Records contained in a dataset

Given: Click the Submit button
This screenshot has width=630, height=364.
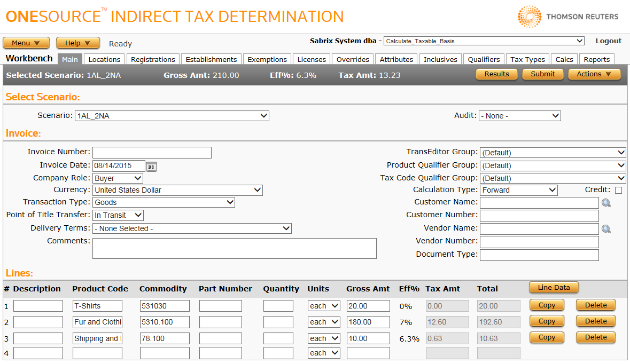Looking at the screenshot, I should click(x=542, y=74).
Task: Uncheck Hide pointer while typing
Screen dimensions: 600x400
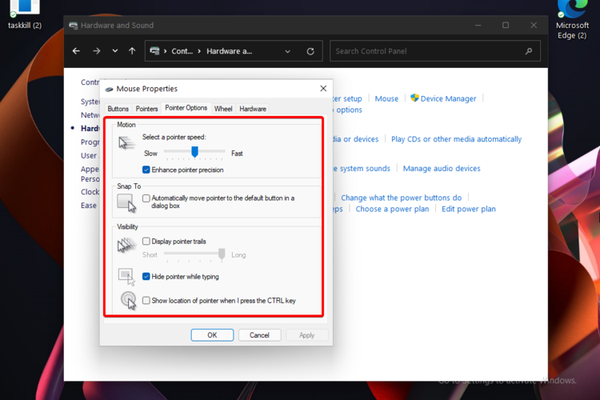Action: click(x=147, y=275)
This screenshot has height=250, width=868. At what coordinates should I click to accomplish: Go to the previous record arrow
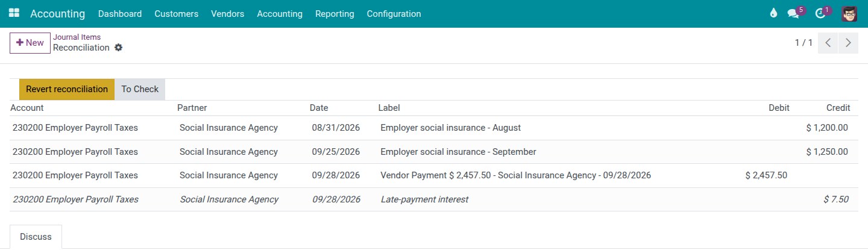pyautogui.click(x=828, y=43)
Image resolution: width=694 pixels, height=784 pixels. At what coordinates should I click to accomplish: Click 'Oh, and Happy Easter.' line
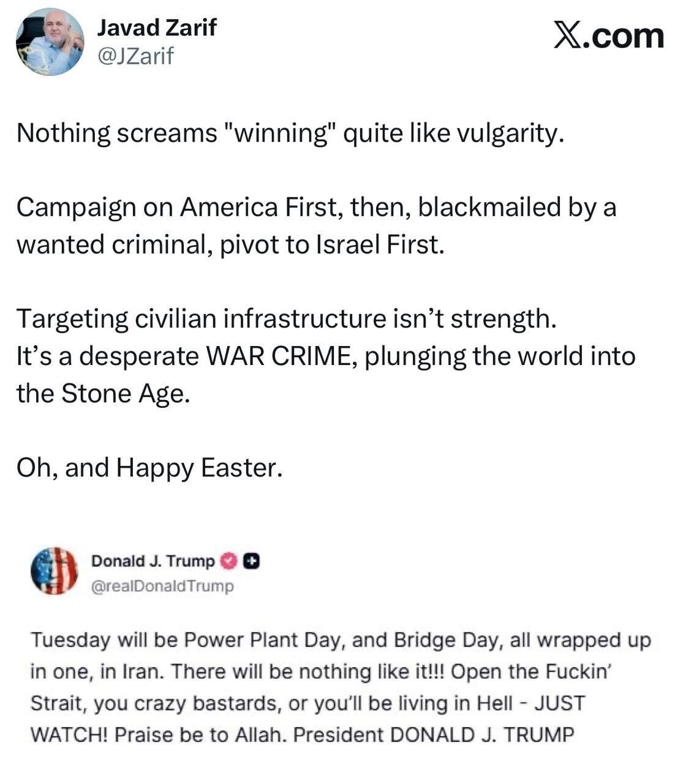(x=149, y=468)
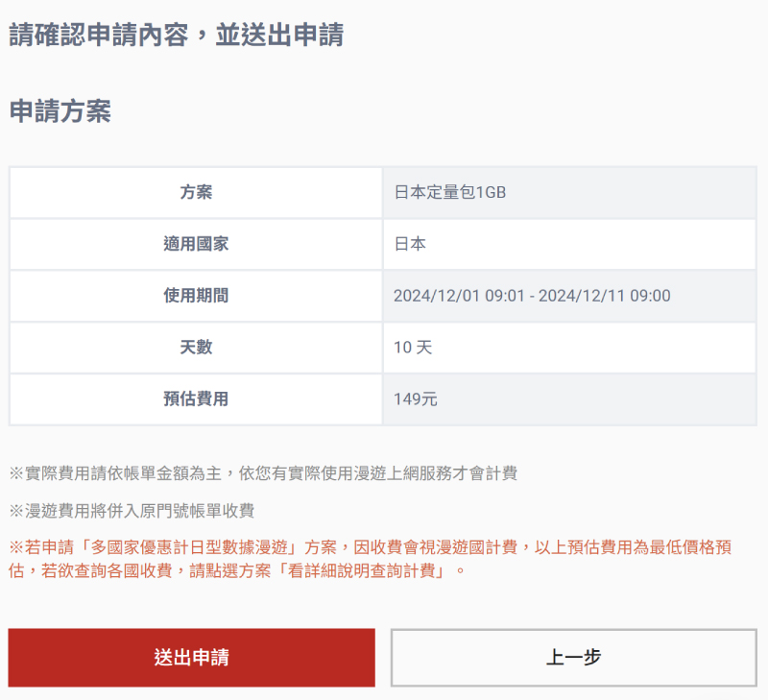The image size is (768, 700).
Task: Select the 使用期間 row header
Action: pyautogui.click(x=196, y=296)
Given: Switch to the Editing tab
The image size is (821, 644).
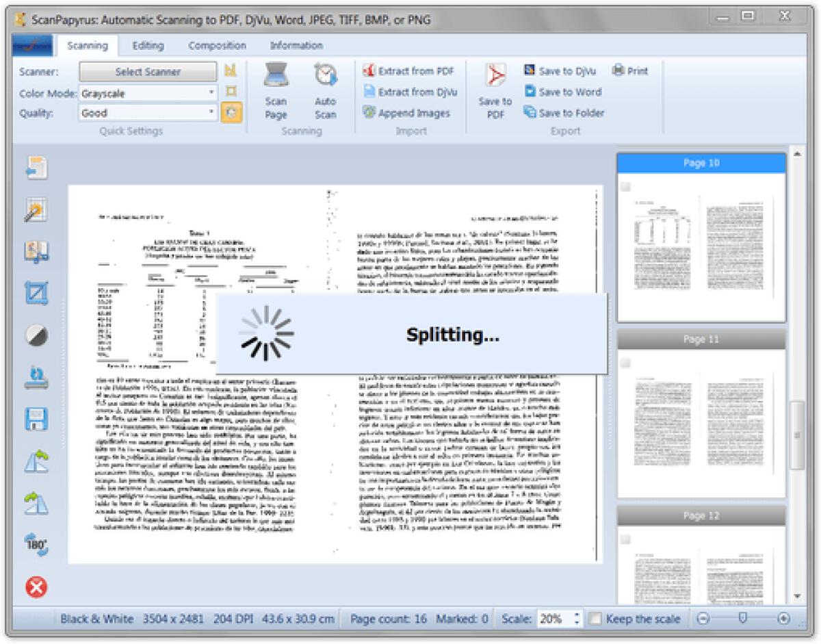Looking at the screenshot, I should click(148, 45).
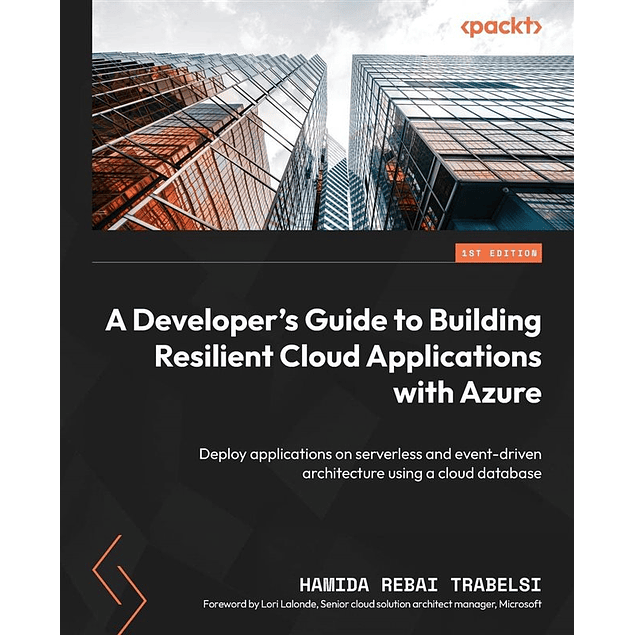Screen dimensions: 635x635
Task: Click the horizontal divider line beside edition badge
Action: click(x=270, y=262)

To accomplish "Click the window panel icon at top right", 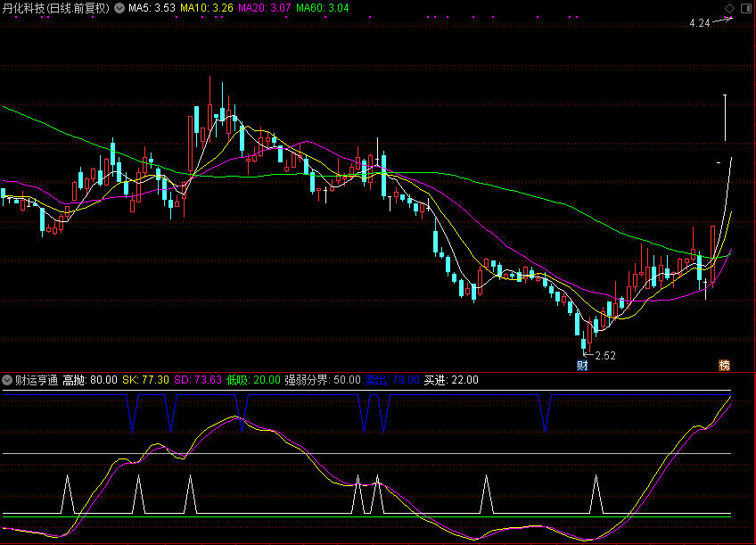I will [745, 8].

PROBLEM REQUIREMENTS
Supply the count of lines in the entries that include "Given", and no other text.

ANSWER SECTION
2